Colunista - Ronaldo Lemos
A perda da implementação do data center do Google do Brasil para o Chile é um evento que deveria acender a luz vermelha no âmbito do governo. Não só o país deixou de receber US$ 150 milhões em investimentos, como isso envia um sinal de cautela para empreendedores que planejam fazer investimentos em tecnologia no país.
O receio faz sentido. Poucas são as empresas que, em sã consciência, assumem o "risco Brasil" derivado da falta de leis sobre internet no país, ainda mais com projetos tão grandes.
É só pensar. Um data center como esse armazena volumes gigantescos de dados pessoais, que incluem e-mails, fotos, vídeos, documentos, agenda, posicionamento geográfico e mais.
Sem leis que estabeleçam como os dados são protegidos, uma empresa com um volume de informações desse porte ficaria exposta a todo tipo de demandas judiciais e administrativas. Haveria uma fila de oficiais de justiça em busca de informações dos usuários ali armazenadas.
Mais do que isso, dada a inexistência de uma lei de proteção de dados no país, o data center não poderia receber dados vindos da Europa, ou mesmo da Argentina, países que têm leis exigindo padrões mínimos de proteção antes de permitir o acesso aos dados dos seus cidadãos.

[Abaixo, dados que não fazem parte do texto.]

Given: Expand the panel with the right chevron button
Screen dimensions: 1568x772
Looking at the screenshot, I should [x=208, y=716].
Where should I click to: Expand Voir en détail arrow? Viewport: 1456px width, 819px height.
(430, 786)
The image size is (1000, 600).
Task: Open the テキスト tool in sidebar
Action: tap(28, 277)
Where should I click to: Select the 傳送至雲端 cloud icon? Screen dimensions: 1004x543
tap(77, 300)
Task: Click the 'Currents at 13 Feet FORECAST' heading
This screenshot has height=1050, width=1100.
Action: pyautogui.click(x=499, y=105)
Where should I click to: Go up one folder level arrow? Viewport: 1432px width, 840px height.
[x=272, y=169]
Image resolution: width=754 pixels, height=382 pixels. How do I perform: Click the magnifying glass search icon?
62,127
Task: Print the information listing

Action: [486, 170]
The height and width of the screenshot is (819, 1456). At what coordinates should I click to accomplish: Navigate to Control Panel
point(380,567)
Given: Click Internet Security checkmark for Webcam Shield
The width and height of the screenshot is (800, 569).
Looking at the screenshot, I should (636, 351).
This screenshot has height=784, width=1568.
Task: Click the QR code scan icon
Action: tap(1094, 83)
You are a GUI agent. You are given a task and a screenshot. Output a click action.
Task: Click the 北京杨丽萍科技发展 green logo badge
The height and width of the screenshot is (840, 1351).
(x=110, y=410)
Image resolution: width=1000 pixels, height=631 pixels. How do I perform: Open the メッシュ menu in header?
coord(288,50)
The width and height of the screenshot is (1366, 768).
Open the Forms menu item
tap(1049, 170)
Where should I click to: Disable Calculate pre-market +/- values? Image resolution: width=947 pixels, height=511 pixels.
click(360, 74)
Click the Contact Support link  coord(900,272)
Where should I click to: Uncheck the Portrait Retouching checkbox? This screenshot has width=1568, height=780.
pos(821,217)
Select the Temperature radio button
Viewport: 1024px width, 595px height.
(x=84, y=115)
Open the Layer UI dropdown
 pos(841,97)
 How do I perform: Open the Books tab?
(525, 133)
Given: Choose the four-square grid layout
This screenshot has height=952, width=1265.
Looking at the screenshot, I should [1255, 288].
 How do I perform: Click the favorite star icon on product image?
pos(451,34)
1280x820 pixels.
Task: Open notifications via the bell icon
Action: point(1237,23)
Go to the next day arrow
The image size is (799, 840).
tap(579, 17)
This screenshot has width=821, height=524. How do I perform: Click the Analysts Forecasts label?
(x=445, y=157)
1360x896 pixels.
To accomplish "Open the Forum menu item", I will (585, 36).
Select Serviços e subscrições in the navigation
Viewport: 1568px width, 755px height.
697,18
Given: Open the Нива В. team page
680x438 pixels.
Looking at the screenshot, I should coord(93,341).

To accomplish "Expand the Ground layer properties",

Nesse cenário, o projeto de proteção aos dados pessoais é só o primeiro passo. Seria necessária também a aprovação do Marco Civil da Internet, lei que cria regras claras, por exemplo, com relação à requisição dos dados por oficiais de justiça. Ou ainda, repensar a lei de direitos autorais, tratando da questão do armazenamento de conteúdos gerados de terceiros, como acontece nas redes sociais ou no YouTube.
São mudanças legais que não custariam um centavo para o Tesouro nacional, mas que trariam impacto positivo imediato para a economia digital do país. Custa a acreditar que foi preciso uma década para se perceber a importância dessas mudanças e nosso atraso mesmo em relação a outros países latinos.
O futuro da criação de valor e conhecimento na rede está ligado à regulamentação desses pontos. A economia da internet gravita hoje em torno da computação em nuvem ("cloud computing") e da onda emergente do "big data" (análise de grandes volumes de dados).
Nenhum deles encontra ambiente favorável para se desenvolver em nosso país.
Ronaldo Lemos é diretor do Centro de Tecnologia e Sociedade da FGV e do Creative Commons no Brasil. É professor titular e coordenador da área de Propriedade Intelectual da Escola de Direito da FGV-RJ. Foi professor visitante da Universidade de Princeton. Mestre em direito por Harvard e doutor em direito pela USP, é autor de livros como "Tecnobrega: o Pará Reiventando o Negócio da Música" (Aeroplano). Escreve às segundas na versão impressa de "Ilustrada".